By accessing the app “Surf with Swayze,” you are agreeing to be bound by these terms of service, all applicable laws and regulations, and agree that you are responsible for compliance with any applicable local laws. If you do not agree with any of these terms, you are prohibited from using or accessing this site. The materials contained on the Surf with Swayze app are protected by applicable copyright and trademark law.

2. Use License

  1. Permission is granted to temporarily download one copy of the materials (information or software) on Christopher Pedersen’s app for personal, non-commercial transitory viewing only. This is the grant of a license, not a transfer of title, and under this license you may not:
    1. modify or copy the materials;
    2. use the materials for any commercial purpose, or for any public display (commercial or non-commercial);
    3. attempt to decompile or reverse engineer any software contained on Christopher Pedersen’s app;
    4. remove any copyright or other proprietary notations from the materials; or
    5. transfer the materials to another person or “mirror” the materials on any other server.
  2. This license shall automatically terminate if you violate any of these restrictions and may be terminated by Christopher Pedersen at any time.

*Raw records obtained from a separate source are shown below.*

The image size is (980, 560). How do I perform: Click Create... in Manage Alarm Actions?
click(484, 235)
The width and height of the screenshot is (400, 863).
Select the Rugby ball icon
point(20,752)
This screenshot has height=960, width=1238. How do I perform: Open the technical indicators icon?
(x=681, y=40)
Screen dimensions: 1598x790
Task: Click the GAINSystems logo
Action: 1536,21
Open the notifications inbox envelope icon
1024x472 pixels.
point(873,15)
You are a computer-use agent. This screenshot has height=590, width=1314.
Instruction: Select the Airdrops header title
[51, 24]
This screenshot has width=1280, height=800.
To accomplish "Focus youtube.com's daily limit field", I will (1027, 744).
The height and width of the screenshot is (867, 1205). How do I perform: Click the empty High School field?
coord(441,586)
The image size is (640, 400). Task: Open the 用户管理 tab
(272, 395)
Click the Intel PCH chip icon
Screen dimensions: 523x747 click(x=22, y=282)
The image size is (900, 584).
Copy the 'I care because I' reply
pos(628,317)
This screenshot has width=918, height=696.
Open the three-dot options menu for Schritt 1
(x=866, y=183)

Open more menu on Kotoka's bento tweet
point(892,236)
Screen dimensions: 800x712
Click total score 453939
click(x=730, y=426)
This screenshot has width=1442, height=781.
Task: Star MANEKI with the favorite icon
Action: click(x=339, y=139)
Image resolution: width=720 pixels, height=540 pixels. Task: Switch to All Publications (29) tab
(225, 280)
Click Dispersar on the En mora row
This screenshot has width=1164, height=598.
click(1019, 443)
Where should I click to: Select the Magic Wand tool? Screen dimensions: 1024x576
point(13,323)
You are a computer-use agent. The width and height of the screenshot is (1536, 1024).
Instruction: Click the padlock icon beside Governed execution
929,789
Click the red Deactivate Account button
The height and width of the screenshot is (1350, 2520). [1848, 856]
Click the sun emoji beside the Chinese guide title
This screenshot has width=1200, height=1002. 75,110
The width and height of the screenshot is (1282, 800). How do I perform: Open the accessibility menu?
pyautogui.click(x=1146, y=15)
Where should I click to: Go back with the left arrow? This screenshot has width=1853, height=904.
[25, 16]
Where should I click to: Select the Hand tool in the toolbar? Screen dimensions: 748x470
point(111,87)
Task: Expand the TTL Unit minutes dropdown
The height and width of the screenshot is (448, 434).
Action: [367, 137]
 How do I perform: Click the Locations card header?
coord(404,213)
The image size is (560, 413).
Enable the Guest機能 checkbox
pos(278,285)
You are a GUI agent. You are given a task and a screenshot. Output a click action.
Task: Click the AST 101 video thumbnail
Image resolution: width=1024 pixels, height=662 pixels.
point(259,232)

Upon terminating your viewing of these materials or upon the termination of this license, you must destroy any downloaded materials in your possession whether in electronic or printed format.

3. Disclaimer

  1. The materials on Christopher Pedersen’s app are provided on an ‘as is’ basis. Christopher Pedersen makes no warranties, expressed or implied, and hereby disclaims and negates all other warranties including, without limitation, implied warranties or conditions of merchantability, fitness for a particular purpose, or non-infringement of intellectual property or other violation of rights.
  2. Further, Christopher Pedersen does not warrant or make any representations concerning the accuracy, likely results, or reliability of the use of the materials on its app or otherwise relating to such materials or on any sites linked to this site.

4. Limitations

In no event shall Christopher Pedersen or its suppliers be liable for any damages (including, without limitation, damages for loss of data or profit, or due to business interruption) arising out of the use or inability to use the materials on Christopher Pedersen’s app, even if Christopher Pedersen or a Christopher Pedersen authorized representative has been notified orally or in writing of the possibility of such damage. Because some jurisdictions do not allow limitations on implied warranties, or limitations of liability for consequential or incidental damages, these limitations may not apply to you.

5. Accuracy of materials

The materials appearing on Christopher Pedersen’s app could include technical, typographical, or photographic errors. Christopher Pedersen does not warrant that any of the materials on its website are accurate, complete or current. Christopher Pedersen may make changes to the materials contained on its app at any time without notice. However Christopher Pedersen does not make any commitment to update the materials.

6. Links

Christopher Pedersen has not reviewed all of the sites linked to its app and is not responsible for the contents of any such linked site. The inclusion of any link does not imply endorsement by Christopher Pedersen of the site. Use of any such linked app is at the user’s own risk.

7. Modifications

Christopher Pedersen may revise these terms of service for its app at any time without notice. By using this app you are agreeing to be bound by the then current version of these terms of service.

8. Governing Law

These terms and conditions are governed by and construed in accordance with the laws of TX and you irrevocably submit to the exclusive jurisdiction of the courts in that State or location.